Auch eine Kombination insbesondere von 3 und 4 ist natürlich möglich.

Angesichts dessen würde ich die Diskussion über die Kündigung nicht überbewerten. Kündigung von Kleinverbänden sind "politisch" ohnehin kaum als Nadelstich geeignet. Von Großen sehe ich bisher keine Anzeichen dafür.

Das kann allerdings in Zukunft anders werden. Als Signal für ein "Ausruhen" des BV sollte es auf keinen Fall verstanden werden.

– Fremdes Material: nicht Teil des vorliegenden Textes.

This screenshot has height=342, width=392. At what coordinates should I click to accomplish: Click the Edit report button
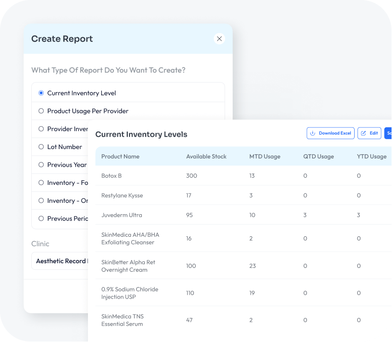[x=369, y=133]
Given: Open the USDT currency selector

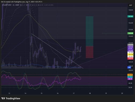Looking at the screenshot, I should coord(130,5).
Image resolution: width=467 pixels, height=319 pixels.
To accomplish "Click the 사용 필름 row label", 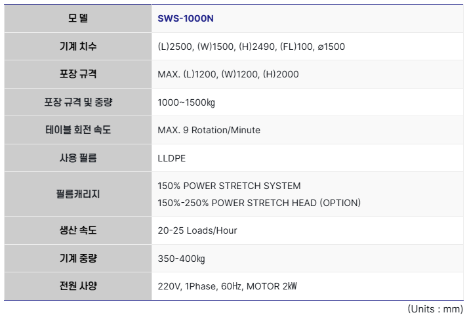I will pyautogui.click(x=78, y=158).
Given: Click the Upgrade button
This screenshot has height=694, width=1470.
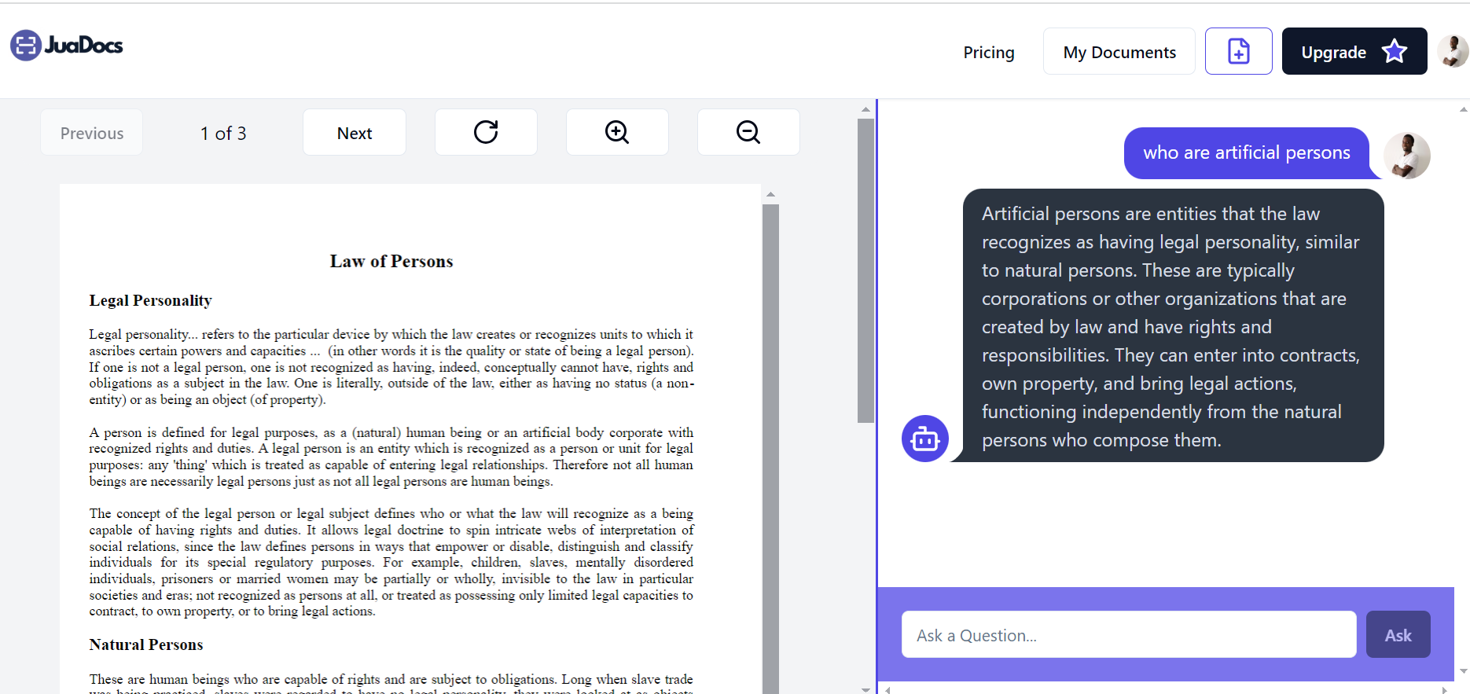Looking at the screenshot, I should [1334, 53].
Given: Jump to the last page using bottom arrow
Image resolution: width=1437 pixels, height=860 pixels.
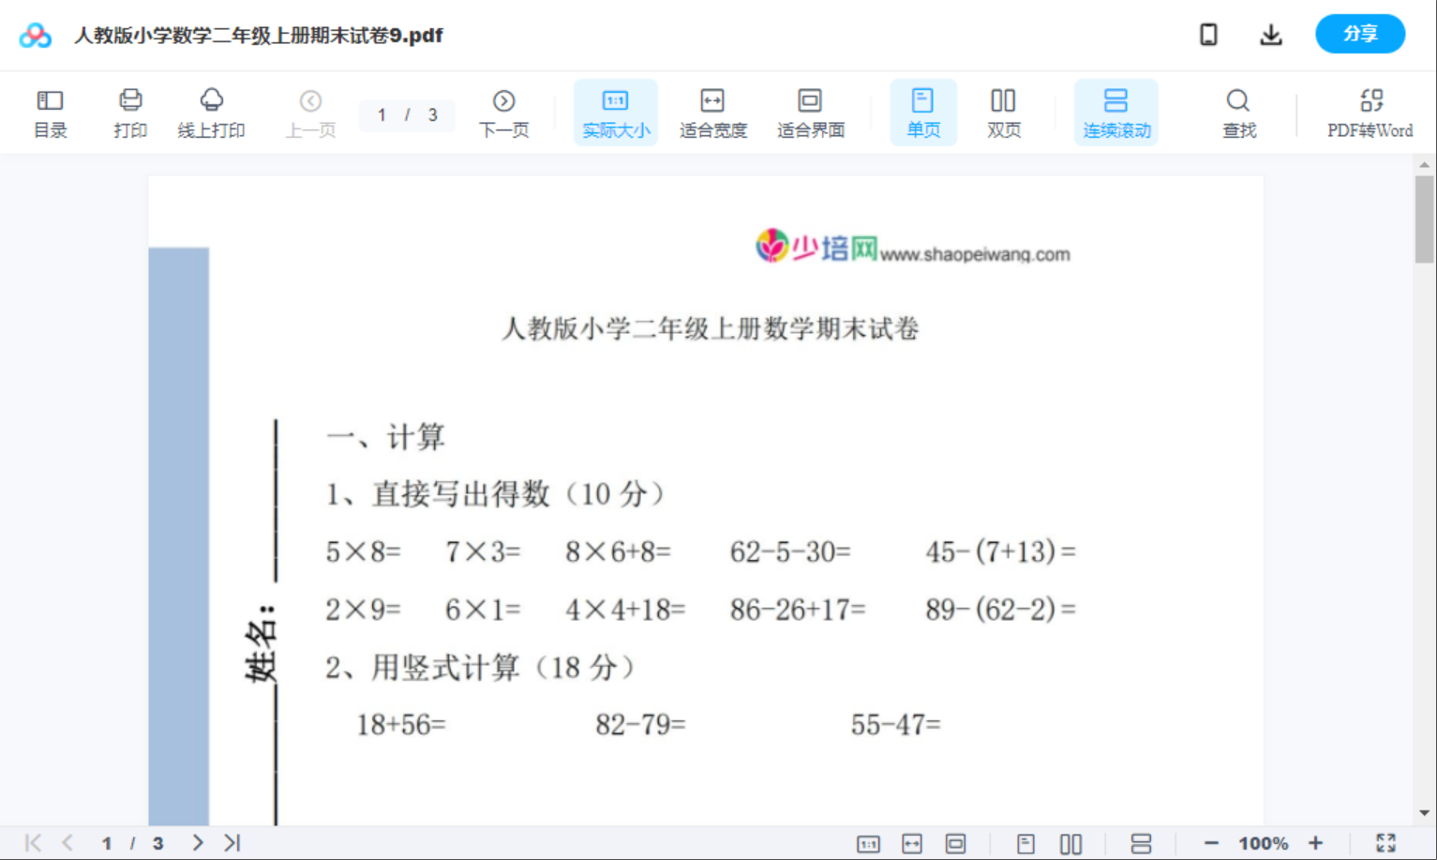Looking at the screenshot, I should 232,842.
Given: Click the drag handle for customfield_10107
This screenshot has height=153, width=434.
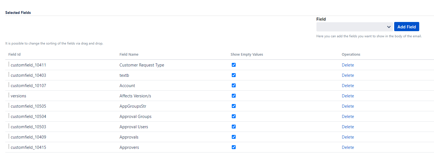Looking at the screenshot, I should click(9, 85).
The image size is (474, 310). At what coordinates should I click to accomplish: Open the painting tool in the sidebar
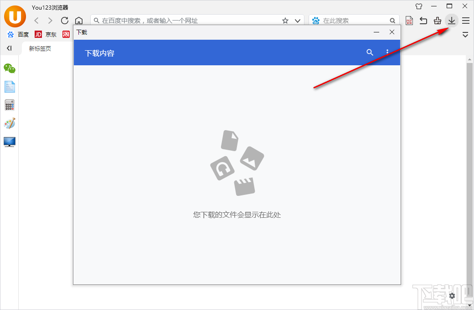click(x=10, y=123)
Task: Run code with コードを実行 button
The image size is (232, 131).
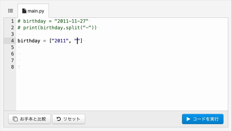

Zuzugeben ist allerdings, dass der Bundesverband bislang mit kritischen Fragen aus den Landesverbänden kaum besser umgegangen ist als mit Fragen der AB-Redaktion. Das ruft - neben vielen anderen "Leistungen" des Präsidiums - in den Landesverbänden wachsenden Unmut hervor.


----------



## Brotfisch (15. April 2014)

*AW: DAFV: Ultimatum von LV*



Ralle 24 schrieb:


> In einem gut strukturierten Verband, mit starkem Präsidium und klarer konzeptioneller Ausrichtung, da hätte man jemanden wie sie als Vorzeigepüppchen durchaus wählen können. Zu mehr reicht es leider nicht.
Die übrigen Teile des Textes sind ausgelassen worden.